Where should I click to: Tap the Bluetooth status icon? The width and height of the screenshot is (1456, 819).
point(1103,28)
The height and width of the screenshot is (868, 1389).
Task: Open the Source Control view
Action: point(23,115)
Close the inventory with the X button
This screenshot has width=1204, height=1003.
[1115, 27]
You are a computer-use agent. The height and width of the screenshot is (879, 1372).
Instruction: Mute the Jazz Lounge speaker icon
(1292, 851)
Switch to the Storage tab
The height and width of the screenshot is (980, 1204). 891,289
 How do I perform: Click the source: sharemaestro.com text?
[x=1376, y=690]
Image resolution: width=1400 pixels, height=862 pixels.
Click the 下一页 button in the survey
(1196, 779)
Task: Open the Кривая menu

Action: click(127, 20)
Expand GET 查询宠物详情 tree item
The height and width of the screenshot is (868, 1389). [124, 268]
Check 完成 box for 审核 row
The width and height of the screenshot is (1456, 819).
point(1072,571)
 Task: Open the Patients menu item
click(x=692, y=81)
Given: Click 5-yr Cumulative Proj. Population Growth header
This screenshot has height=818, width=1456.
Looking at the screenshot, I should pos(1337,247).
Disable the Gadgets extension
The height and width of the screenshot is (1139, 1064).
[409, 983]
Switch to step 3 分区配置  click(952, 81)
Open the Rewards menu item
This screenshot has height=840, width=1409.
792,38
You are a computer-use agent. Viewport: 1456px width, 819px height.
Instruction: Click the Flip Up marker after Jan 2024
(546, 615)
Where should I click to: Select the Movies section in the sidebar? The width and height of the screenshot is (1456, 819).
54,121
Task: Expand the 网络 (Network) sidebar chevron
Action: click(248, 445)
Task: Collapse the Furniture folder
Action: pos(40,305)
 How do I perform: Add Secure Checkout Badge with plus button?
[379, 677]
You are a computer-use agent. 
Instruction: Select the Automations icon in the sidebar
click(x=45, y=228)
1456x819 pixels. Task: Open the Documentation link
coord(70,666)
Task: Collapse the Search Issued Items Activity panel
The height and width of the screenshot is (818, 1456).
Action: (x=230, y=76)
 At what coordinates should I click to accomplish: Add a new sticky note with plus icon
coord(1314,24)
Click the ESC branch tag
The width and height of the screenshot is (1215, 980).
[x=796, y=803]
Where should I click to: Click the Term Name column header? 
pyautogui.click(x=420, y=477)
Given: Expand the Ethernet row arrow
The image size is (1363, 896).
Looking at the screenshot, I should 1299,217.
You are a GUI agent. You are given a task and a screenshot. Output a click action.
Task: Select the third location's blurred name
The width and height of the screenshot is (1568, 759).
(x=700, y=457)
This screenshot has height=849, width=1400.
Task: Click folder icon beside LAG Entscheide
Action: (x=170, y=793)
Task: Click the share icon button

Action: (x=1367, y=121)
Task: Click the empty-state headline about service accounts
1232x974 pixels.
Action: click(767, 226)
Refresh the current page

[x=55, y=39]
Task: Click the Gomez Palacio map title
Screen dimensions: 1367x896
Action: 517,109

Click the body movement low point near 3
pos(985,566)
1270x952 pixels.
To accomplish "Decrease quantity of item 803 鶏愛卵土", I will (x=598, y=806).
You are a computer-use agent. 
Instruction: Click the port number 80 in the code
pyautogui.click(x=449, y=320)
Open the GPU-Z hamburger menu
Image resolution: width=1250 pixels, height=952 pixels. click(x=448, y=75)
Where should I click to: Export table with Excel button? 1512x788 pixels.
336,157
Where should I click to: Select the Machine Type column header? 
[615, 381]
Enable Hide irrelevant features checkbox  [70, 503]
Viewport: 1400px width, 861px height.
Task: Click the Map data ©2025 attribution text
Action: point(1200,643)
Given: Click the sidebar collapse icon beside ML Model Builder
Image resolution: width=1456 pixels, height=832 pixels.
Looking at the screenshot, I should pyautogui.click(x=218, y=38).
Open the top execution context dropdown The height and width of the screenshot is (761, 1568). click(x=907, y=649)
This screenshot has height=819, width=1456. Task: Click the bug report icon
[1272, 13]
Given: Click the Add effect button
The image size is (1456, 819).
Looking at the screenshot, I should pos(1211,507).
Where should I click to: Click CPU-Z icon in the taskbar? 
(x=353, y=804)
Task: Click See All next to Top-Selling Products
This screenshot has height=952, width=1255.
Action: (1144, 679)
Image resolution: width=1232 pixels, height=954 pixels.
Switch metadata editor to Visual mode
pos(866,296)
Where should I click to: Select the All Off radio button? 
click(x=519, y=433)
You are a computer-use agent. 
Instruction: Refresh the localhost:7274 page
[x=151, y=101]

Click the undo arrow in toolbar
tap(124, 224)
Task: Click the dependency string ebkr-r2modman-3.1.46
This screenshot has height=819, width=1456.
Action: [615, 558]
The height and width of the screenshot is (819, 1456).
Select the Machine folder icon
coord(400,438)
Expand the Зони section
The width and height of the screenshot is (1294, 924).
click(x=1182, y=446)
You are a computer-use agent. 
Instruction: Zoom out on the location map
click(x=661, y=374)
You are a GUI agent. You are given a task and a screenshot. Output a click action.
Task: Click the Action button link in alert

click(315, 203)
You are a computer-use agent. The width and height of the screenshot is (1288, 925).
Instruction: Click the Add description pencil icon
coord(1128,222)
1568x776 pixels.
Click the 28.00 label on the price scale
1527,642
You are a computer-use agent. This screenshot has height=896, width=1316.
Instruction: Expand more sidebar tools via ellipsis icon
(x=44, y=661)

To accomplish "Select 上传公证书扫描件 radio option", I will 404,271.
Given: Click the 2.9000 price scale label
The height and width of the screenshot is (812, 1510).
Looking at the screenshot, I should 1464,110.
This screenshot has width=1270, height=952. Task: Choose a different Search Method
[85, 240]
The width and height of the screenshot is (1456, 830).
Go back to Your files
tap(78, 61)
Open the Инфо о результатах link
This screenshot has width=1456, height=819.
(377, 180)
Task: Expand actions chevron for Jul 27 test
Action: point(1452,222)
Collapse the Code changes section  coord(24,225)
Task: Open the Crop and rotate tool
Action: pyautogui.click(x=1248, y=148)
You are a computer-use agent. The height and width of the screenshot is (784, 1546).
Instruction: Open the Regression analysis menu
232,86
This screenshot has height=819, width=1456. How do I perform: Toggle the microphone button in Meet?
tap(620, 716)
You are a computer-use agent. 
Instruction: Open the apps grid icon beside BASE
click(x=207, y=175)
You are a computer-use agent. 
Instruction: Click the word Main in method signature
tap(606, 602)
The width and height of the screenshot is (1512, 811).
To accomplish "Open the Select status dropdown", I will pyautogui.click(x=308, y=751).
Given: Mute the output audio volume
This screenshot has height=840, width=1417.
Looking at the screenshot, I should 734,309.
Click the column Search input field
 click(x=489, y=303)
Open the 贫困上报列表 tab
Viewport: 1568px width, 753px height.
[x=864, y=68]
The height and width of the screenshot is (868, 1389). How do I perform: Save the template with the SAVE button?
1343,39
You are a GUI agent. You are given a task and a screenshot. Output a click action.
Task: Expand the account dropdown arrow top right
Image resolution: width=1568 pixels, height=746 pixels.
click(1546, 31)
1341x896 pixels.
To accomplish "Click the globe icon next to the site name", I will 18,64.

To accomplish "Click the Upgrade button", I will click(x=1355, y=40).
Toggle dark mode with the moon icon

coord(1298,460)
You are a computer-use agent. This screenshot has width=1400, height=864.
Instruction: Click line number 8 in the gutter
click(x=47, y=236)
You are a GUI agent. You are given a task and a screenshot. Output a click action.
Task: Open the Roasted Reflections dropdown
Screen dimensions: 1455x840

#####

(TASK TO COMPLETE): Please list every line of the records that contains "dropdown".

(EXERCISE RESPONSE):
Open the top execution context dropdown The height and width of the screenshot is (761, 1568). click(x=907, y=649)
To accomplish "Open the Select status dropdown", I will pyautogui.click(x=308, y=751).
Task: Expand the account dropdown arrow top right
Task: Open the Roasted Reflections dropdown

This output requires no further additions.